Oregon Historical Society Museum

“Oregon Yours Mine Ours”

Location:

Portland, Oregon

Scope of Work:

Interpretive Planning, Conceptual, Schematic and Detailed Design, Fabrication and Installation supervision.

Project Budget:

$890.000

Completed:

July 2004

Fabricator:

Maltbie Associates

Media:

Sockeye Creative Inc.

Exhibit Area:

7,100 sq. ft. / 659.6 sq. m.

“I wanted to write to express my appreciation for the great crew I have had the pleasure to work with over the years at Andre & Associates. I have had enough experience as a manager to know that professional deportment is directly related to corporate culture.”
–Marsha Takayanagi Matthews, Director/ Artifact Collections & Exhibits
Oregon Yours Mine Ours is composed of twelve sections with more than 50 separate displays that tell the story of Oregon with artifacts, artwork, photographs, documents, audio visual presentations, and hands-on displays for children.

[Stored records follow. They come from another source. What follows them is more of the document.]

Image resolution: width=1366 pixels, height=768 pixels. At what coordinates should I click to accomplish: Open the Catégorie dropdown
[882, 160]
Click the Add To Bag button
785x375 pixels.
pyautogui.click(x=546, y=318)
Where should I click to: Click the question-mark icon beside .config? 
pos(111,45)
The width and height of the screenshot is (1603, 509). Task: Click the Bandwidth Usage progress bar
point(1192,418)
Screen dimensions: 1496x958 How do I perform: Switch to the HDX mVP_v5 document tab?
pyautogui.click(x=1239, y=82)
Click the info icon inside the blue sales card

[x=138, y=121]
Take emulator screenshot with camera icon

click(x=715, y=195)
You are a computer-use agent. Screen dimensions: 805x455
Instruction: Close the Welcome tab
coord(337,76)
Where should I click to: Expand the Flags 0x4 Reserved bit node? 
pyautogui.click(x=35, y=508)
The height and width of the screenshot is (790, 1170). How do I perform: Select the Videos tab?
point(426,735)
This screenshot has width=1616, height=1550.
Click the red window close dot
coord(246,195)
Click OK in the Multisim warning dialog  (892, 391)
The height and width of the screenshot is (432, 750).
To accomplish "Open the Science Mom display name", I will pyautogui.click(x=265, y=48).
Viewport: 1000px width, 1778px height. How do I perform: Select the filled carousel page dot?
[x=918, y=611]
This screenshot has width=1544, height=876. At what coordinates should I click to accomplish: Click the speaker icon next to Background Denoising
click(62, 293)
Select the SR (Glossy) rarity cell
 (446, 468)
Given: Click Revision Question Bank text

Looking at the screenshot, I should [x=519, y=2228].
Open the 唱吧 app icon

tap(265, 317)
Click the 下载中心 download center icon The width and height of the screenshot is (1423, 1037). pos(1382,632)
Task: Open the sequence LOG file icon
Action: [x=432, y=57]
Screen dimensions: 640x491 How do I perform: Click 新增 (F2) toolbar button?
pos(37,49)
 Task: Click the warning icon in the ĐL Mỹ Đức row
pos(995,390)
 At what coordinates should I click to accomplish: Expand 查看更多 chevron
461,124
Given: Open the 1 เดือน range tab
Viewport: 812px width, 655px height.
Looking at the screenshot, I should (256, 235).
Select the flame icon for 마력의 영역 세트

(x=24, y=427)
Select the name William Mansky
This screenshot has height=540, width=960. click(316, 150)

Our design features large showcases containing numerous artifacts and images: recreations of naturalist David Douglas’ camp on Sauvie Island; a Hudson’s Bay Company trade ship with cargo, and the Yasui Brothers Japanese storefront. The conclusion gallery features an award-winning interactive media presentation on contemporary Oregon issues set in a 1950’s era coffee shop.


The AAM Media and Technology Committee awarded Silver for the Modern Oregon Issues production. The judges said: “This video production showed many engaging stories from Oregonians. The designers did a nice job in recreating a small town cafe where folks would discuss events of the day, with video-interview selections chosen through a simulated jukebox. The most exciting part of this program was the fact that it tackled contemporary issues. All too often these issues are ignored in museums as they may be too politically sensitive or too recent for historians or museum administrators to see their relevance. Judges were pleased to see the museum willing to make this a priority in order to better inform their citizens and to present opposing viewpoints on issues. Overall, it did a nice job in providing a diversity of opinions. Audio and image quality were commendable.”

This exhibit also won the 2005 Award of Merit from the American Association for State and Local History.